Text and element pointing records
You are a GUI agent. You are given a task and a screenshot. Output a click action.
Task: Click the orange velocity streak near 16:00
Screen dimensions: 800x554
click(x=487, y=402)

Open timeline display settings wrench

---

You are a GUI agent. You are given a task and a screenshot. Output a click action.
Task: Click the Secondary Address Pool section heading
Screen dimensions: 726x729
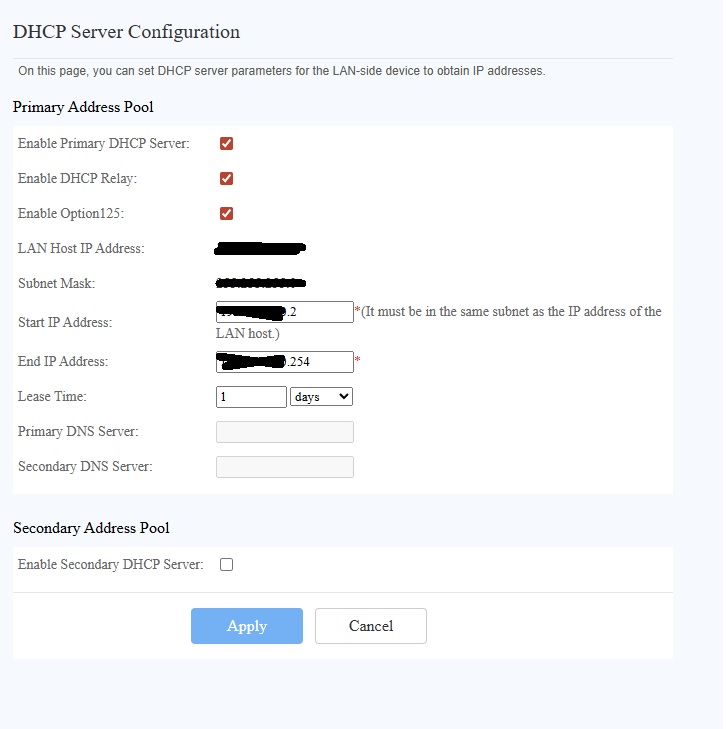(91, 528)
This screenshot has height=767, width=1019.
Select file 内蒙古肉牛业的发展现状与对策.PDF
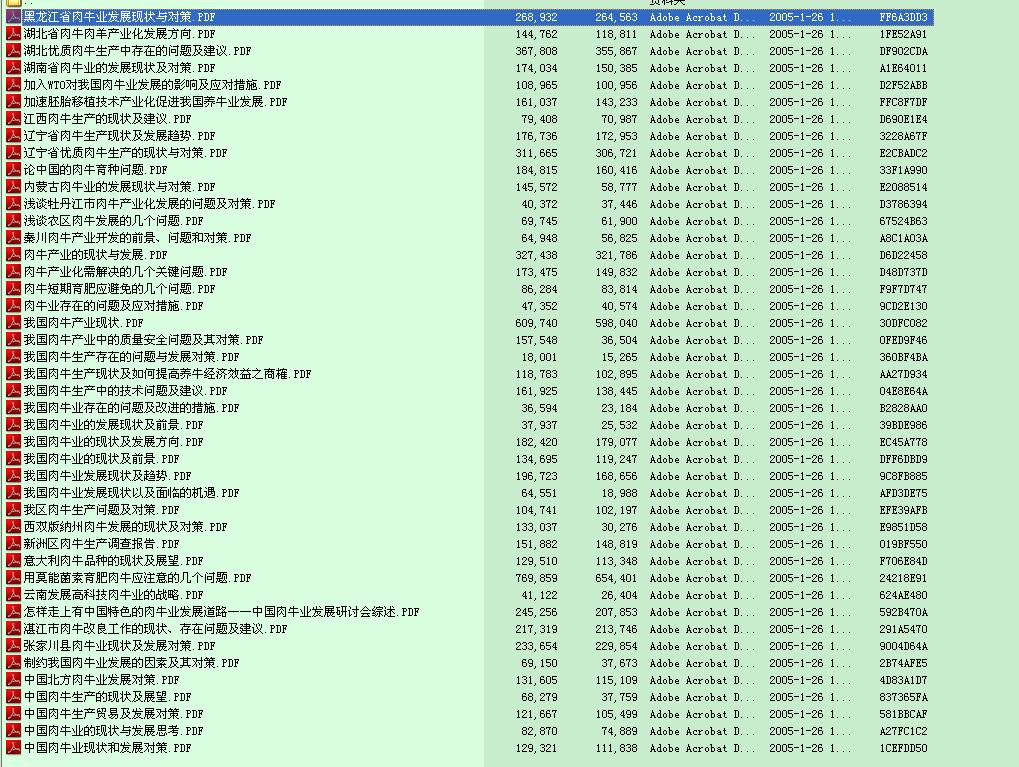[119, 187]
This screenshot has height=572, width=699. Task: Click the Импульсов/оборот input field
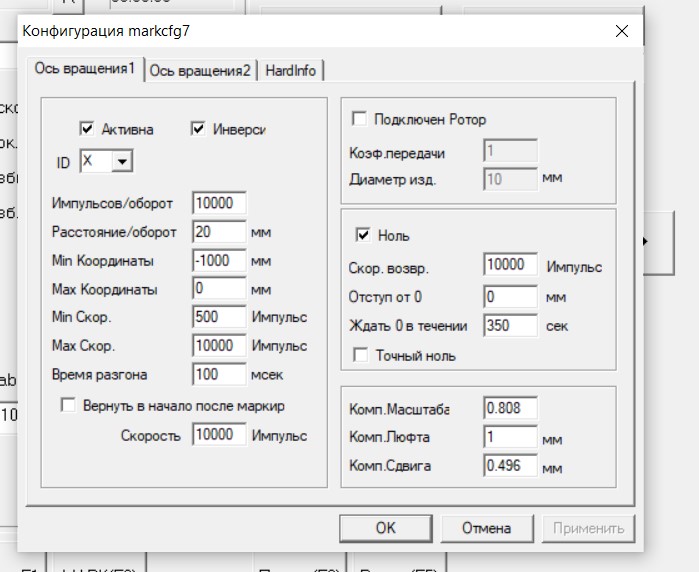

• _Goal_
Return each line of the records above that contains the word "This".

• _Final result_
This screenshot has height=767, width=1019.
This screenshot has height=572, width=699. Task: Click the Импульсов/оборот input field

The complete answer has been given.